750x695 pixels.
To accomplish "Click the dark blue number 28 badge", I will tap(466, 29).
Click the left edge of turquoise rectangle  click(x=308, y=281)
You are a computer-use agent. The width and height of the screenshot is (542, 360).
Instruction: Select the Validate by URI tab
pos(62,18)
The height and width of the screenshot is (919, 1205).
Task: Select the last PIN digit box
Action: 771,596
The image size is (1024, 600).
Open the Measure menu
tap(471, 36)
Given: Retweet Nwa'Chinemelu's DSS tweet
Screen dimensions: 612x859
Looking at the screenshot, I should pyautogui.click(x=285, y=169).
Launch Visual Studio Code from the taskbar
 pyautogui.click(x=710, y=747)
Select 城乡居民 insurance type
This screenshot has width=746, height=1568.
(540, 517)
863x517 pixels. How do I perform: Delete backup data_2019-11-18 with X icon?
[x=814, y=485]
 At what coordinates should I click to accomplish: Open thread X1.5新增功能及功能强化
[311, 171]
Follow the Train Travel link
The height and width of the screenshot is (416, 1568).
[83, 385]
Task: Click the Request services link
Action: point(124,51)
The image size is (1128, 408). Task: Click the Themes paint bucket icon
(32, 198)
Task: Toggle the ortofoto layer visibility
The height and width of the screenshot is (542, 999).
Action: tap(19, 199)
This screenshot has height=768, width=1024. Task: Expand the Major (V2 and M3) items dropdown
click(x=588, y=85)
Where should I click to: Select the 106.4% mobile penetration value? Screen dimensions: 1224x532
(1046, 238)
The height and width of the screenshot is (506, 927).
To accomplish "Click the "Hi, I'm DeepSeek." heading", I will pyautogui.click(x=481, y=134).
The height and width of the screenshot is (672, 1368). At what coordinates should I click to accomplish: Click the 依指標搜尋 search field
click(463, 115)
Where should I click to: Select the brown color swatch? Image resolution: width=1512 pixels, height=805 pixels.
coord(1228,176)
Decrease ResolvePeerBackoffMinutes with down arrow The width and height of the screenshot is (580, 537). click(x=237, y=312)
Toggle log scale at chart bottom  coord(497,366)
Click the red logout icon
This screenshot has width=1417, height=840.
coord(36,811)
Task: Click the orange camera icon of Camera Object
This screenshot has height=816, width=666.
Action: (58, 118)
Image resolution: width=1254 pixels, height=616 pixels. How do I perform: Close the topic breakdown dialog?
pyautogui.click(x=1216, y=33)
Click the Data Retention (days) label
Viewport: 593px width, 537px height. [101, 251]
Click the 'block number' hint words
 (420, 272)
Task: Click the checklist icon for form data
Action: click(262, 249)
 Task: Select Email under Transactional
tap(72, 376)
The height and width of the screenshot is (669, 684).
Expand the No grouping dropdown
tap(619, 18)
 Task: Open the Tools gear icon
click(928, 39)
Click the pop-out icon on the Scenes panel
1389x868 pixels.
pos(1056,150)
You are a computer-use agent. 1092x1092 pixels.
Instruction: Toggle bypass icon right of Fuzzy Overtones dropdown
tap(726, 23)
::::::::
§ **What is needed**
Your task is to reproduce the whole listing exactly.

§ **Solution below**
750x695 pixels.
To accomplish "Click the dark blue number 28 badge", I will tap(466, 29).
Click the left edge of turquoise rectangle  click(x=308, y=281)
You are a computer-use agent. The width and height of the screenshot is (542, 360).
Instruction: Select the Validate by URI tab
pos(62,18)
The height and width of the screenshot is (919, 1205).
Task: Select the last PIN digit box
Action: 771,596
The image size is (1024, 600).
Open the Measure menu
tap(471, 36)
Given: Retweet Nwa'Chinemelu's DSS tweet
Screen dimensions: 612x859
Looking at the screenshot, I should pyautogui.click(x=285, y=169).
Launch Visual Studio Code from the taskbar
 pyautogui.click(x=710, y=747)
Select 城乡居民 insurance type
This screenshot has width=746, height=1568.
(540, 517)
863x517 pixels. How do I perform: Delete backup data_2019-11-18 with X icon?
[x=814, y=485]
 At what coordinates should I click to accomplish: Open thread X1.5新增功能及功能强化
[311, 171]
Follow the Train Travel link
The height and width of the screenshot is (416, 1568).
[83, 385]
Task: Click the Request services link
Action: point(124,51)
The image size is (1128, 408). Task: Click the Themes paint bucket icon
(32, 198)
Task: Toggle the ortofoto layer visibility
The height and width of the screenshot is (542, 999).
Action: tap(19, 199)
This screenshot has height=768, width=1024. Task: Expand the Major (V2 and M3) items dropdown
click(x=588, y=85)
Where should I click to: Select the 106.4% mobile penetration value? Screen dimensions: 1224x532
(1046, 238)
The height and width of the screenshot is (506, 927).
To accomplish "Click the "Hi, I'm DeepSeek." heading", I will pyautogui.click(x=481, y=134).
The height and width of the screenshot is (672, 1368). At what coordinates should I click to accomplish: Click the 依指標搜尋 search field
click(463, 115)
Where should I click to: Select the brown color swatch? Image resolution: width=1512 pixels, height=805 pixels.
coord(1228,176)
Decrease ResolvePeerBackoffMinutes with down arrow The width and height of the screenshot is (580, 537). click(x=237, y=312)
Toggle log scale at chart bottom  coord(497,366)
Click the red logout icon
This screenshot has width=1417, height=840.
coord(36,811)
Task: Click the orange camera icon of Camera Object
This screenshot has height=816, width=666.
Action: (58, 118)
Image resolution: width=1254 pixels, height=616 pixels. How do I perform: Close the topic breakdown dialog?
pyautogui.click(x=1216, y=33)
Click the Data Retention (days) label
Viewport: 593px width, 537px height. [101, 251]
Click the 'block number' hint words
 (420, 272)
Task: Click the checklist icon for form data
Action: click(262, 249)
 Task: Select Email under Transactional
tap(72, 376)
The height and width of the screenshot is (669, 684).
Expand the No grouping dropdown
tap(619, 18)
 Task: Open the Tools gear icon
click(928, 39)
Click the pop-out icon on the Scenes panel
1389x868 pixels.
pos(1056,150)
You are a computer-use agent. 1092x1092 pixels.
Instruction: Toggle bypass icon right of Fuzzy Overtones dropdown
tap(726, 23)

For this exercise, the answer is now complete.